DOCUMENT TEXT:
Sign in to follow this  
Nyarlath

Pascal-string from file to std::string

Recommended Posts

I have to read a Pascal-string (sequence of characters preceded by their number) from a file to a string. What I do:
std::string ReadPascalString(const std::string& filename) {
  std::ifstream file(filename.c_str(), std::ios_base::in | std::ios_base::binary);
  int size;
  file >> size;
  boost::scoped_array<char> buffer(new char[size]);
  file.read(buffer.get(), size);
  return std::string(buffer.get(), size);
}

This way I do an extra copy of all the characters (it may be even some megabytes). I can for sure live with that, but the faster, the better. And the cleaner, the better. So I tried to read the data directly into the string:
  std::string result(size);
  file >> std::setw(size) >> result;
...but this stops at the first space found (at most size chars are read). Any suggestion is appreciated!

Share this post


Link to post
Share on other sites

I would use the std::istream.read function to just read raw bytes into a stack array (for speed) and then assign to the string.

 std::ifstream   f( "file.bin", std::ios::in | std::ios::binary); 

std::string result;

// read len
unsigned char sz;
f.read( (char *) &sz, sizeof( sz));

// read data
char s0[ 256];
f.read( s0, sz);
result.assign( s0, s0 + sz);





By way of explanation, my first thought would be to use iterators after getting the length, eg

std::istream_iterator< char> start( f); 
std::copy( start, start + sz, std::back_inserter( result));



but
1) istream_iterator isnt a random access iterator to which you can add fix the offset bytes you want to read.
2) alternatively you could use std::copy_n to fix the distance but it seems to be depricated.
3) and even if file is opened ios::binary whitespace is ignored for istream_iterator so it would skip valuable data. [edit] you can use std::istreambuf_iterator< char> start( f); but its still not random access


My collegue says that pascal string lengths are always one byte encoded. If they aren't then maybe use an oversized stack array for small pascal strings and then do an allocation using std::vector if large, something like this,





unsigned sz; // if len was encoded using 32 bit integer
f.read( (char *) &sz, sizeof( sz));

const unsigned small_sz = 256;
if( sz < small_sz) {
// if string is small then use stack buffer for speed
char s0[ small_sz];
f.read( s0, sz);
result.assign( s0, s0 + sz);
}
else {
// otherwise allocate dynamic buffer then assign to string
std::vector< char> s0( sz);
f.read( &s0[ 0], s0.size());
result.assign( s0.begin(), s0.end());
}




note that you have to be careful with endiness issues

[Edited by - chairthrower on October 9, 2008 10:12:50 AM]

Share this post


Link to post
Share on other sites
I don't know that there's all that much you can do with a std::string. Personally I'd be wary of storing multi-megabyte texts inside a string to begin with, it's just not what the container was designed for, and you'll have very little wiggle room for optimizations such as this.

Anyway, perhaps the best solution performance-wise without resorting to using other containers and file access methods would be to reserve the string space ahead of time, then read in the data in small chunks (something on the order of a kilobyte or so) and insert these into the string. There'll still be plenty of copying going on inside the stream and from the operating system for buffering purposes, but at least that way you'll be minimize the overhead and be cache friendly.

DIRECTIVE 1: From the records, extract every line beginning with the one that contains "Given: Switch to the Centimeters tab" and running through the one that contains "Looking at the screenshot, I should tap(111, 52)."; reproduce them unchanged.

PROVIDED MATERIAL:
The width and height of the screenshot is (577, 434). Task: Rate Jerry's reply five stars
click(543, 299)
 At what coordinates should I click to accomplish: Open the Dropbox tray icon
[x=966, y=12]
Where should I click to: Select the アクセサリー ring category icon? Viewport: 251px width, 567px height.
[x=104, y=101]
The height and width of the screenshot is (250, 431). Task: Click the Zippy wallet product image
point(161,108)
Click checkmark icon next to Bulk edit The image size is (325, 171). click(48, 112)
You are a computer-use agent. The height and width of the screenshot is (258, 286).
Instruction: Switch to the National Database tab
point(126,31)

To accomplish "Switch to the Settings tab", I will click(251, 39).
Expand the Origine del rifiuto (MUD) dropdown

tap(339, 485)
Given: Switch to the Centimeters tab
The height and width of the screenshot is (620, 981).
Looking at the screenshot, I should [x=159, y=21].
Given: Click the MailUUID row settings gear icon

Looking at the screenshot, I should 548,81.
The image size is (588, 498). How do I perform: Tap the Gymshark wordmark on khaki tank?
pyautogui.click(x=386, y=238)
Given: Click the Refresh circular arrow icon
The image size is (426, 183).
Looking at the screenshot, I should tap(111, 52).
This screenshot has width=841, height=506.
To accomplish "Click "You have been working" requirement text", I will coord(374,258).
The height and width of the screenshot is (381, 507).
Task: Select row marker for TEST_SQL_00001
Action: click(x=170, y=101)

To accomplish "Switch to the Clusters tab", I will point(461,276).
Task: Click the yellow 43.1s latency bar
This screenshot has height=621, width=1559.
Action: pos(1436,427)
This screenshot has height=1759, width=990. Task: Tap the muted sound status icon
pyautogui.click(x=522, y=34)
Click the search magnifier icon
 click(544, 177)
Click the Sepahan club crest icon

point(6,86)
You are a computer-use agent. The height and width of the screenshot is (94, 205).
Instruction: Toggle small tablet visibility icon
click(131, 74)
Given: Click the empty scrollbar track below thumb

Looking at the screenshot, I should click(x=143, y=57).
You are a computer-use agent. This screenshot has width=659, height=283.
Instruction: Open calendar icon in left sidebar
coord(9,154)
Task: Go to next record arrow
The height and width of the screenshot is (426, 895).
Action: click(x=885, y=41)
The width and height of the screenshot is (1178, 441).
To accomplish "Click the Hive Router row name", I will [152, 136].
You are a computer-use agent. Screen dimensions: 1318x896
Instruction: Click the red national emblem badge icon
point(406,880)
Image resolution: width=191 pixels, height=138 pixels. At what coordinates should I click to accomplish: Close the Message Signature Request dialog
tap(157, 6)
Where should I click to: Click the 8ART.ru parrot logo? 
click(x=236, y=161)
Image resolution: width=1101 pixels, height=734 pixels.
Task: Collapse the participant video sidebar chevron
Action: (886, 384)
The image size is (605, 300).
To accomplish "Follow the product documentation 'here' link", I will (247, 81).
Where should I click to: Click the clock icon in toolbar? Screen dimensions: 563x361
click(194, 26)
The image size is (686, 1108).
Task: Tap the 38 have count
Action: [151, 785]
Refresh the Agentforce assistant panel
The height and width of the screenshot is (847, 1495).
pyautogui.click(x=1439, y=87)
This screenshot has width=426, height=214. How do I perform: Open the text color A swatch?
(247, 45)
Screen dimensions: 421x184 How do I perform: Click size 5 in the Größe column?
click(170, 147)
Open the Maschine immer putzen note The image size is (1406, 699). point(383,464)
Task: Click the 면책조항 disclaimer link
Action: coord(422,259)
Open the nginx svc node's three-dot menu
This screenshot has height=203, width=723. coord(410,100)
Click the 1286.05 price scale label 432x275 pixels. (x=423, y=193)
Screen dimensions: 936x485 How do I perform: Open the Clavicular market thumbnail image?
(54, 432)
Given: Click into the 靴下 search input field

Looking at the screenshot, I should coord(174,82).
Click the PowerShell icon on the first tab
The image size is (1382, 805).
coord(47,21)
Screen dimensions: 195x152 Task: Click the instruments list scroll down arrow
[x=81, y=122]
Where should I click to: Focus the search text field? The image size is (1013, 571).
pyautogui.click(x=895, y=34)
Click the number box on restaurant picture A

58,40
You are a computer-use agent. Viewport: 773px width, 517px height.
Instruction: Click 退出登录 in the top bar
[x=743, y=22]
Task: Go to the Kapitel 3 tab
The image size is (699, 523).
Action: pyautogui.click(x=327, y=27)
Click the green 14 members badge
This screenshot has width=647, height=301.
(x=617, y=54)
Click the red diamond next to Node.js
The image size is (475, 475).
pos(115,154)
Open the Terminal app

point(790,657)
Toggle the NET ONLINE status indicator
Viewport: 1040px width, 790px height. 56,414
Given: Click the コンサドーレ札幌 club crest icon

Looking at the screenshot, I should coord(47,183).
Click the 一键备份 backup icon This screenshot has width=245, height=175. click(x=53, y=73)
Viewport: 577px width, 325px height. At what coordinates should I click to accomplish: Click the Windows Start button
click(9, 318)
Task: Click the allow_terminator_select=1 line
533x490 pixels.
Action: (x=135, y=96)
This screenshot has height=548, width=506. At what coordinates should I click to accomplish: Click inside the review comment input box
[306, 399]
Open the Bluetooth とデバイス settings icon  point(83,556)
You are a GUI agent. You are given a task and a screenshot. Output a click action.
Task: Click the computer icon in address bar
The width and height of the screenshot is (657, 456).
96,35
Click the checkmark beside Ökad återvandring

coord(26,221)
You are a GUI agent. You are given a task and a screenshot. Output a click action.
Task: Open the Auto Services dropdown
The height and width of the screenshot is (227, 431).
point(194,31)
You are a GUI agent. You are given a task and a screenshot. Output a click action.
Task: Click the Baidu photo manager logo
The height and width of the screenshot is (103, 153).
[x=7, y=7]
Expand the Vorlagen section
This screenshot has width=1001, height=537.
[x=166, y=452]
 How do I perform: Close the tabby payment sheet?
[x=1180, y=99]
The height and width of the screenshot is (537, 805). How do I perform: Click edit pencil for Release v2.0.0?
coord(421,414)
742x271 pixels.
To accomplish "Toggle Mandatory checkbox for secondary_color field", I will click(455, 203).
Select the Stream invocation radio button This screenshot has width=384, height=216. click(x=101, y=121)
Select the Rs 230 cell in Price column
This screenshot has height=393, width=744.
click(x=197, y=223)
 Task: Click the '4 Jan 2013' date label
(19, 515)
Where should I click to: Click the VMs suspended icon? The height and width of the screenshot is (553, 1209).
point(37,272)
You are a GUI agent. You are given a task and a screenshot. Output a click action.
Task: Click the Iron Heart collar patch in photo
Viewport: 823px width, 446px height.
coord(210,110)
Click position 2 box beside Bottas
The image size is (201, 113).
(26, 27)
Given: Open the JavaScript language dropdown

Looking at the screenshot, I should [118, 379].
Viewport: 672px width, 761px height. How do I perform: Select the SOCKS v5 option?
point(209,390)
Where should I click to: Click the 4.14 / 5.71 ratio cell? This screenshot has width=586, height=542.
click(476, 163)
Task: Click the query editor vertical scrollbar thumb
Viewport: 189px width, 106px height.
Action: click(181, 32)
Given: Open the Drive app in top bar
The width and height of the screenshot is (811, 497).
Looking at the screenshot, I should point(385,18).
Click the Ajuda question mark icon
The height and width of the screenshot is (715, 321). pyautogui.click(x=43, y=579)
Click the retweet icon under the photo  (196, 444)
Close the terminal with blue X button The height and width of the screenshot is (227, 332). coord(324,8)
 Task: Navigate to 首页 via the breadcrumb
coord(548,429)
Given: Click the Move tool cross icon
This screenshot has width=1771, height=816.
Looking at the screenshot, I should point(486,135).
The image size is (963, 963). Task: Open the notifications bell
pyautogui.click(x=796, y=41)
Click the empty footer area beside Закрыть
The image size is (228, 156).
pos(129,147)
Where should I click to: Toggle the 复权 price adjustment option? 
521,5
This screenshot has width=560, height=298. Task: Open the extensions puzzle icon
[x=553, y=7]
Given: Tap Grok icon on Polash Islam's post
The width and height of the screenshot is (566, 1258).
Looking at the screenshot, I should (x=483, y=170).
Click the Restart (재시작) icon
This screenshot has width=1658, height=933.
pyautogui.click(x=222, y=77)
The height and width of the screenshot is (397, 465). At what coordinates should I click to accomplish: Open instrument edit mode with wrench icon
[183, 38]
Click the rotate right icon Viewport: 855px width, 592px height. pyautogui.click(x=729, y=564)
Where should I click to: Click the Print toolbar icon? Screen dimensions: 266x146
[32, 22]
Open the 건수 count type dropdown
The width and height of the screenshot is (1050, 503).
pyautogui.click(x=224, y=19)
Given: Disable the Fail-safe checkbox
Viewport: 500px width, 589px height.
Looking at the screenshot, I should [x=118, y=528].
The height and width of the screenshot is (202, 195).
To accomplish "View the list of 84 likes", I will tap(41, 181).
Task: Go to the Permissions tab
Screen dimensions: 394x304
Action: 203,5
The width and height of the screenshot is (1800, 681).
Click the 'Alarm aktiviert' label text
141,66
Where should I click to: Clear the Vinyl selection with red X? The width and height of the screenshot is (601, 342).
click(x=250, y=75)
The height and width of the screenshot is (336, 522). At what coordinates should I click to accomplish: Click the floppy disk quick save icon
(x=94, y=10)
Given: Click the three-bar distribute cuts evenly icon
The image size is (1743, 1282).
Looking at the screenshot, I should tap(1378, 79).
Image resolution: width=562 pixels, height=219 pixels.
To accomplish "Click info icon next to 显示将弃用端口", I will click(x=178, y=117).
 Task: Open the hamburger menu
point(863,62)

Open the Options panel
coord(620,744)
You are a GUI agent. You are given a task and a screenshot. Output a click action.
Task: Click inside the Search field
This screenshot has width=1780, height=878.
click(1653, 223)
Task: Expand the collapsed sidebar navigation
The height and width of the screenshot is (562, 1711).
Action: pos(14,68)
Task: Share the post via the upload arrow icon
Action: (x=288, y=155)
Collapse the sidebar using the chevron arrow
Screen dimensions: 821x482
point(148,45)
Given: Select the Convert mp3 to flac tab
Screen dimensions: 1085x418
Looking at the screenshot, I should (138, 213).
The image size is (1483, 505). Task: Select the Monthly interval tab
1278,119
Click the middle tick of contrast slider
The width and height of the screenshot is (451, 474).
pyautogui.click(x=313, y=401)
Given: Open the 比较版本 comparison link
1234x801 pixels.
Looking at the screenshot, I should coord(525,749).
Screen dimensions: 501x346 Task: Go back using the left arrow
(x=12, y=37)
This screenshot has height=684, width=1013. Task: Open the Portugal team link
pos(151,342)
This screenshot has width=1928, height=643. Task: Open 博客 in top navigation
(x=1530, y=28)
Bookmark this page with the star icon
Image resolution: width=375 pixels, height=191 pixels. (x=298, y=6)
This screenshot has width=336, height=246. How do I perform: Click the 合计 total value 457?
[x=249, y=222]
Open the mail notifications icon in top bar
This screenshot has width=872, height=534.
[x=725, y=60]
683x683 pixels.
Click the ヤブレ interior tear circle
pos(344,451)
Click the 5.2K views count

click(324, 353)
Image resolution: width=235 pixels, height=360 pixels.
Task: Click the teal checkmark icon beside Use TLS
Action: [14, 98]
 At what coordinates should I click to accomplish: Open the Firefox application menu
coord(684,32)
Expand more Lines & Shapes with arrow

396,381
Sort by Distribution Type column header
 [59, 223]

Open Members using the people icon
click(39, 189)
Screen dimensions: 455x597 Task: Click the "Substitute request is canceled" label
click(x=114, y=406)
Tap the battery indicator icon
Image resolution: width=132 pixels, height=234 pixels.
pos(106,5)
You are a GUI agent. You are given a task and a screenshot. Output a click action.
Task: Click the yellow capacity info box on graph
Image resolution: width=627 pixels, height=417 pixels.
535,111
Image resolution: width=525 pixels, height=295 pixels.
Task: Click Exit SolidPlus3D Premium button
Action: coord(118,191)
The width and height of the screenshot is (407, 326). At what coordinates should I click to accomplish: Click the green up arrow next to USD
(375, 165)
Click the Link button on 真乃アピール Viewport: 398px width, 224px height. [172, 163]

DIRECTIVE 2: Write what comes next in the forum thread on reading a Pascal string from a file into a std::string, picking up after its final sentence.

EXERCISE RESULT 1:
Given: Switch to the Centimeters tab
The height and width of the screenshot is (620, 981).
Looking at the screenshot, I should [x=159, y=21].
Given: Click the MailUUID row settings gear icon

Looking at the screenshot, I should 548,81.
The image size is (588, 498). How do I perform: Tap the Gymshark wordmark on khaki tank?
pyautogui.click(x=386, y=238)
Given: Click the Refresh circular arrow icon
The image size is (426, 183).
Looking at the screenshot, I should tap(111, 52).

EXERCISE RESULT 2:
Either that or throw up a memory mapped file and return a set of pointers as iterators for the string. That way you'd avoid all unnecessary copying, remove one pass over the file, and speed up swapping. But I rather doubt that's necessary.

Share this post


Link to post
Share on other sites
There's a question here, and if there is a standard format for a Pascal string in a file, I apologise but I can't find anything on Google.

Is the string saved in text or binary format? I.e. is the length prefix in binary immediately followed by the text data, or is the length prefix encoded as text, followed by a space (or a colon, or a whatever), followed by the text data?

Nyarlath's code is treating it as text, chairthrower's as binary.

(Nyarlath - a stream's >> operator expects text-formatted data in the stream, even if the stream is opened in ios::binary mode.)

I am aware that in memory, a Pascal string has a binary length then the characters, but in a file, unless there is a standard I am not aware of, it depends how the file was written, and you need to know which it is to write code to read it in.

Share this post


Link to post
Share on other sites
Quote:

2) alternatively you could use std::copy_n to fix the distance but it seems to be depricated.


If I'm not mistaken it is deprecated only by the VC++ compiler. Of course any function that assumes that the target buffer is large enough is unsafe, but if you use back_inserter that is not a problem.

Share this post


Link to post
Share on other sites
Quote:
Original post by implicit

Either that or throw up a memory mapped file and return a set of pointers as iterators for the string. That way you'd avoid all unnecessary copying, remove one pass over the file, and speed up swapping. But I rather doubt that's necessary.


Some would be very annoyed if you do that.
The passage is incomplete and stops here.